Baker’s sentiments are something heartily echoed by Breedlove. 

“Our marketing [and marketing budget] is almost at a level that we were at prior to the pandemic — we’re welcoming people back,” Breedlove said. “So, when it comes to [community] events, I think we’re going to see a lot more people out and about. There’s so much pent-up demand to return to normalcy — not just for travel, but to do the things we used to do.” 

“What I’m seeing now are more people coming into town. More people are vaccinated and feel comfortable walking around downtown, enjoying the attractions, restaurants and shops,” Baker added. “Last summer and fall, people were afraid to come into town, they just wanted to hike and be away from people. But, this year has been, and will be, different — I think it’s going to be our best summer and fall yet.” 

But, again comes the shared feeling of “cautious optimism” for all entities involved in community events and regional tourism, whether it be a local business or resident. 

“It can be such a weird balance, especially nowadays, to find ways to encourage people to come visit here, but also the idea of being sensitive to the people who live here, too,” Breedlove said. “We need to balance residential sentiments and also the needs of small businesses — that’s a very delicate juggling act.” 

Down U.S. 441 in Franklin, the folks there and in greater Macon County are also seeing high numbers of visitors, with the biggest focus at the moment being how to safely and successfully execute the annual Fourth of July festivities — an anchor date on the calendars of every mountain community in Western North Carolina (and beyond). 
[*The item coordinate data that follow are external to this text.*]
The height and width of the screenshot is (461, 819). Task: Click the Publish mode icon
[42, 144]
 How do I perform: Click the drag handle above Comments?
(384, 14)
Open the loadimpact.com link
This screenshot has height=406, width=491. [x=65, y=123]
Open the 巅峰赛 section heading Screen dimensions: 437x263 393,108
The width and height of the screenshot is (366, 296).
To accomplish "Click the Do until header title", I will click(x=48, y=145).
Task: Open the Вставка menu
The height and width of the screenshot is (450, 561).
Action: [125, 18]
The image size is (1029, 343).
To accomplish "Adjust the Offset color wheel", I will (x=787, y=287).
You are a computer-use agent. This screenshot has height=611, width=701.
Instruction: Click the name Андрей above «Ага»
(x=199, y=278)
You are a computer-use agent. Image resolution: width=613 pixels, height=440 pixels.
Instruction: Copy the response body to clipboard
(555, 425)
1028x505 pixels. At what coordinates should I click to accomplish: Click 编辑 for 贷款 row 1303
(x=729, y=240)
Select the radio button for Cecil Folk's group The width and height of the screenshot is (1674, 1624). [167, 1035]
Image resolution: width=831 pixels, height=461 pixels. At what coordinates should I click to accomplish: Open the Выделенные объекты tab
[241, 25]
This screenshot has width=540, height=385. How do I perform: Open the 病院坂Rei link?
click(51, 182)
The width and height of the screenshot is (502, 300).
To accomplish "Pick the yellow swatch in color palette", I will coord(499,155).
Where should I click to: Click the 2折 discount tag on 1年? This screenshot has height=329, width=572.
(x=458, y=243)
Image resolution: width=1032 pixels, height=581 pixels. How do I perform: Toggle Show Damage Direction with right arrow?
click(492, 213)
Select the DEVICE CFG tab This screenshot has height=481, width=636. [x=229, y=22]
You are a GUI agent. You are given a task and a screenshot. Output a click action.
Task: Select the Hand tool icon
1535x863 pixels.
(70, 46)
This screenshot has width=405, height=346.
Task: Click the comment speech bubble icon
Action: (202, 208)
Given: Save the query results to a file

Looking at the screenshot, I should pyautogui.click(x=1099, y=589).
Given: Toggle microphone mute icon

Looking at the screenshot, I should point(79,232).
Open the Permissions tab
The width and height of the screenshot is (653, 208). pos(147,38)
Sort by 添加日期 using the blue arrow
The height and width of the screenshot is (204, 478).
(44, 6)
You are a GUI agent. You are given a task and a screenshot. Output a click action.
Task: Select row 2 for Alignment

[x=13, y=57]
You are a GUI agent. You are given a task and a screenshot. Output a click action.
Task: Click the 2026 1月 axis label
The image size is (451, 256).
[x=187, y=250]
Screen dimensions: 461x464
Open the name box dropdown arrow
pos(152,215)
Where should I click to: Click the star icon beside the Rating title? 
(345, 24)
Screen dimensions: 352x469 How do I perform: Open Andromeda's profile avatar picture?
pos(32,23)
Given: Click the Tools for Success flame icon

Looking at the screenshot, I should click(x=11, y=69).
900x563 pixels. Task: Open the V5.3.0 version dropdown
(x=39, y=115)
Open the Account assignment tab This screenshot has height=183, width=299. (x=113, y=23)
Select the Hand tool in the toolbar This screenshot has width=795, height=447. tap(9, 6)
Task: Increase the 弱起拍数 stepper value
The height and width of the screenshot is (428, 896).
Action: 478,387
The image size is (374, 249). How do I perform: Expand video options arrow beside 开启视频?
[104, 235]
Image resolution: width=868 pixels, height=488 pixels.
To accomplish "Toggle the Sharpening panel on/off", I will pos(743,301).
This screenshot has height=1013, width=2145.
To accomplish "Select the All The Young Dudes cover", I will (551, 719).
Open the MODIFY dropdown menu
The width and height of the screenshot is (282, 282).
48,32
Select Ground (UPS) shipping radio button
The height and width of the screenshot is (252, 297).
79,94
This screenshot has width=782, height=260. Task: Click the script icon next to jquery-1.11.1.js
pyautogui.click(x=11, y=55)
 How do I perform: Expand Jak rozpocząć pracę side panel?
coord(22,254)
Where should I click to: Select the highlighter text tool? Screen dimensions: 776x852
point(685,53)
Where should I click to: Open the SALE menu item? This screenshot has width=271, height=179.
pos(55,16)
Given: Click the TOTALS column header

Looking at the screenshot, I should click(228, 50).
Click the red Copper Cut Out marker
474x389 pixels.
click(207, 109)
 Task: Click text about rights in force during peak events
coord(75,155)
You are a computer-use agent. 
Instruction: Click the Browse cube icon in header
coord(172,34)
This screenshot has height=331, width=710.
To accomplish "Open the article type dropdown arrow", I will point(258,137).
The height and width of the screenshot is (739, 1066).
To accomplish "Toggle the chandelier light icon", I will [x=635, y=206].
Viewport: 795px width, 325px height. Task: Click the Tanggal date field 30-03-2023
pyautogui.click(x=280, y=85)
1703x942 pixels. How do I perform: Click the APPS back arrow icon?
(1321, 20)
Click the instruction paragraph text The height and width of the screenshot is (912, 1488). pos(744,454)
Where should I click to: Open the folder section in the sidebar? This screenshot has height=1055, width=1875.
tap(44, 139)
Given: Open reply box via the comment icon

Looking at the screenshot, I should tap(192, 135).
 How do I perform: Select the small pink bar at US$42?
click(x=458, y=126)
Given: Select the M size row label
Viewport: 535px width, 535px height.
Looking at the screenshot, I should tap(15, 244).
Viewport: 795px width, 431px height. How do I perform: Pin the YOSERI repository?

“The ‘Fireworks Over Franklin’ was voted on by the town and it will be taking place [on July 3],” said Linda Harbuck, executive director of the Franklin Area Chamber of Commerce. “The downtown merchants are very optimistic, and we’re just happy to see things looking better than last year.”

According to Harbuck, there will be several key events happening in the community between now and October, with the town and its residents ready to get on with their lives as society slides into a post-pandemic world. Of note, Macon County retains one of the highest vaccination rates of any county in the state.

“Our bigger events are coming back, like the gem shows and craft fairs,” Harbuck said. “And we’ve also had a lot of ribbon cuttings lately for new businesses, which is a great sign for us.” 

When asked if she’s optimistic about the impending summer and fall, Harbuck was quick to respond. 

“As far as businesses and counties are concerned, we’re all pretty much in the same boat right now,” Harbuck said. “But, I will say, we’re very fortunate to be in Western North Carolina. We really haven’t felt the effects that some of the larger areas and cities have — it’s a plus for all of us that we live in a good place that people want to visit.”